◆ **YOUR ASSIGNMENT**: Using the listing that follows, filter out every line lacking the string "size" and return the rest.

◆ **RECORDED DATA**:
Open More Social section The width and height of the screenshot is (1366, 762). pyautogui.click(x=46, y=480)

==

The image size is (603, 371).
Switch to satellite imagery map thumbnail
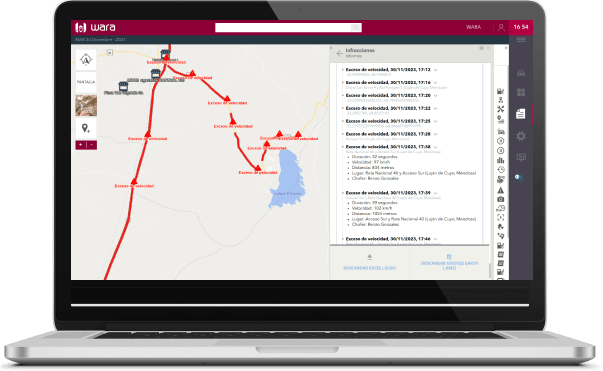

--

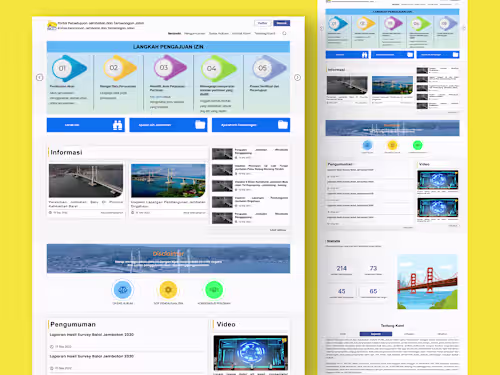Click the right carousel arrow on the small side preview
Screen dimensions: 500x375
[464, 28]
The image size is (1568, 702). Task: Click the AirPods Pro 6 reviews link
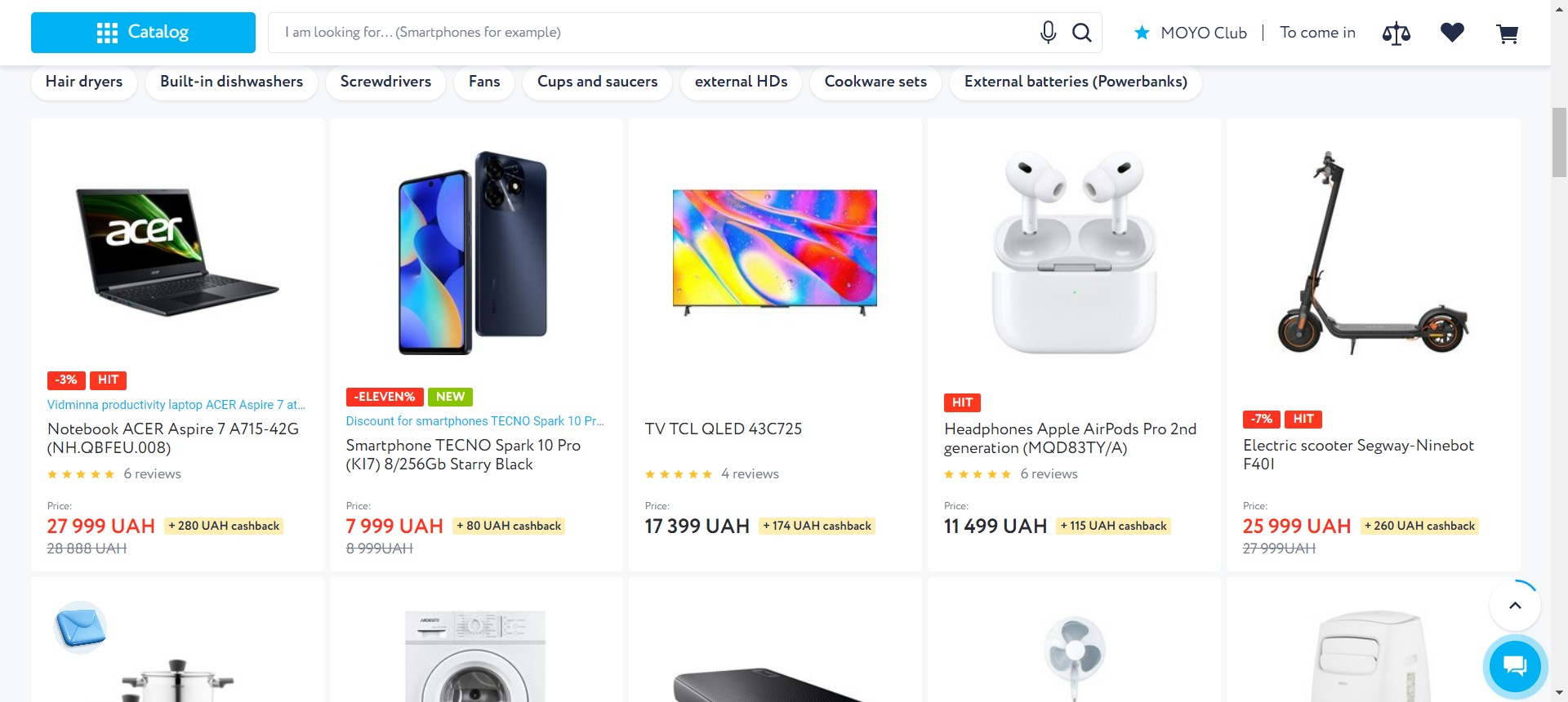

◆ **OUTPUT OF THE TASK**:
The image size is (603, 371).
The image size is (1568, 702). Task: Click the AirPods Pro 6 reviews link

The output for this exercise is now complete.